Cheap, repeatable HTTP measurements run on every score request. We fetch the homepage and key task paths (pricing, signup, cart, contact), robots.txt and sitemap, and the discovery endpoints agents actually use in 2026: MCP server cards (/.well-known/mcp/server-card.json), OAuth/OIDC discovery metadata (RFC 8414, RFC 9728), A2A agent cards, llms.txt, and Universal Commerce Protocol discovery. We also test markdown content negotiation, detect bot-challenge interstitials from headers rather than keywords, and fetch the homepage with each provider’s declared user-agent to measure reachability per vendor. Every check records pass/fail evidence you can see on the scorecard.

Layer 2: Live agent sessions

Real browser agents run the sector’s task suite against the domain (e.g. find a product and reach checkout, extract the refund policy, locate API docs). Sessions run on hosted browsers, are recorded step by step, and are scored by a rubric grader independent of the agent that ran the task. Session replays are available to verified owners.

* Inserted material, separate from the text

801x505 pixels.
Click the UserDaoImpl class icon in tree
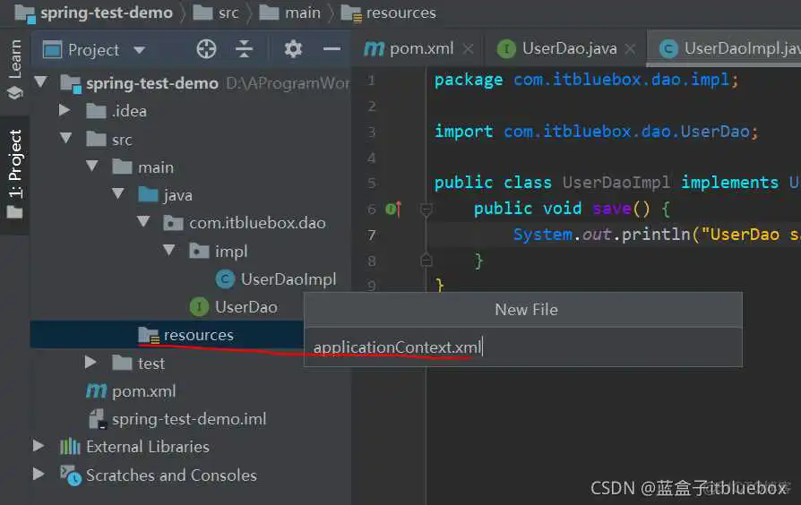coord(226,279)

How the two layers combine

Each category keeps its probe score and its session score separately. The headline category score blends them: 60% agent sessions, 40% probes, where both exist. Domains that have only been probed show probe evidence alone until their first session cohort completes. The overall score is the weighted average of the eight category scores using the weights below.

Agent providers

Session cohorts run weekly on the providers below. Each category is measured across every provider and the per-provider scores are averaged. Only providers with a live, configured harness are listed; everything shown here contributes real session results.

  • Claude
    Anthropic
  • ChatGPT Agent
    OpenAI
  • Gemini
    Google

Categories & weights

  1. Brand awareness10%

    Measures how often and how accurately leading agents mention your brand in unprompted research and comparison tasks.

  2. Discovery15%

    How well agents discover, shortlist and recommend your product when a user asks for a solution in your category.

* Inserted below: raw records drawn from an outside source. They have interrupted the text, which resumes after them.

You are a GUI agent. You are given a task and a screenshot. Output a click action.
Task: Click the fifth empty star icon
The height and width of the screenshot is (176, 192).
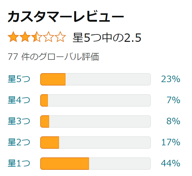coord(60,37)
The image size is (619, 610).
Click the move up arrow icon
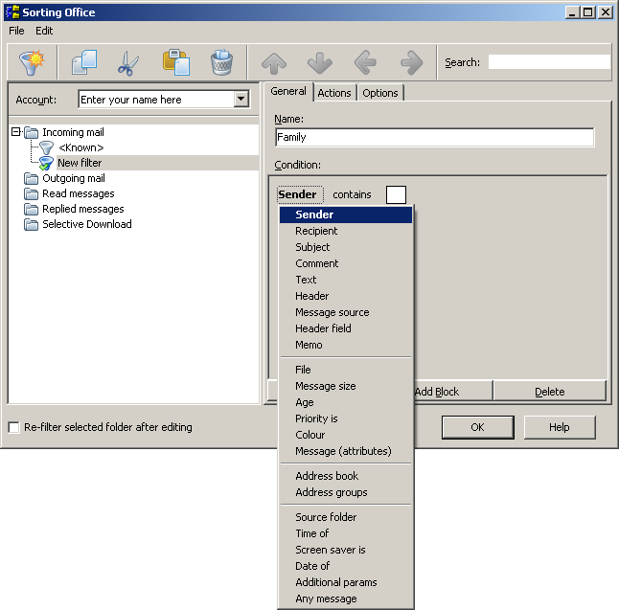coord(274,63)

  3. Information retrieval15%

    Quality of structured data, semantics and navigability for agents extracting pricing, specs and policies.

  4. Market ranking15%

    Your relative placement vs. competitors when agents produce ranked lists for buyers in your market.

  5. Accuracy15%

    How often agents report correct pricing, features, availability and policies, and how often they hallucinate.

  6. Task completion15%

    Whether an agent can carry out a delegated interaction end-to-end: a primary call-to-action is exposed, the destination is reachable without a login wall, no bot-challenge blocks the first step, and the service signals support for agent-friendly auth.

  7. Delegated access10%

    Availability of scoped auth (OIDC, API keys, MCP), rate limits, and tooling for delegated agent sessions.

  8. Contact & communication5%

    Whether an agent acting on a user’s behalf can find a way to contact or communicate with the business: contact page, support email, live chat, phone, help hub, or a social profile it can DM.

Opportunity-cost projections

Unclaimed scorecards show a modelled “value at risk” figure. It is a directional estimate, not a measurement: we apply a projected 2027 agent-initiated share of sector traffic (synthesised from Gartner’s agentic-AI forecasts and Adobe Analytics’ AI-referred retail traffic trend) to an illustrative sector revenue baseline, scaled by the domain’s gap to a perfect score. Owners who claim their domain can replace the baseline with actuals or hide the model entirely. Sources are cited inline wherever the figure appears.

Ethics

We identify our agents with a stable UA token and honour opt-outs declared in robots.txt and headers. We don’t store PII, we never complete payments or submit real registration details, and we rate-limit against target domains. Anything you see in a public friction report, an agent acting on behalf of a real customer could also encounter.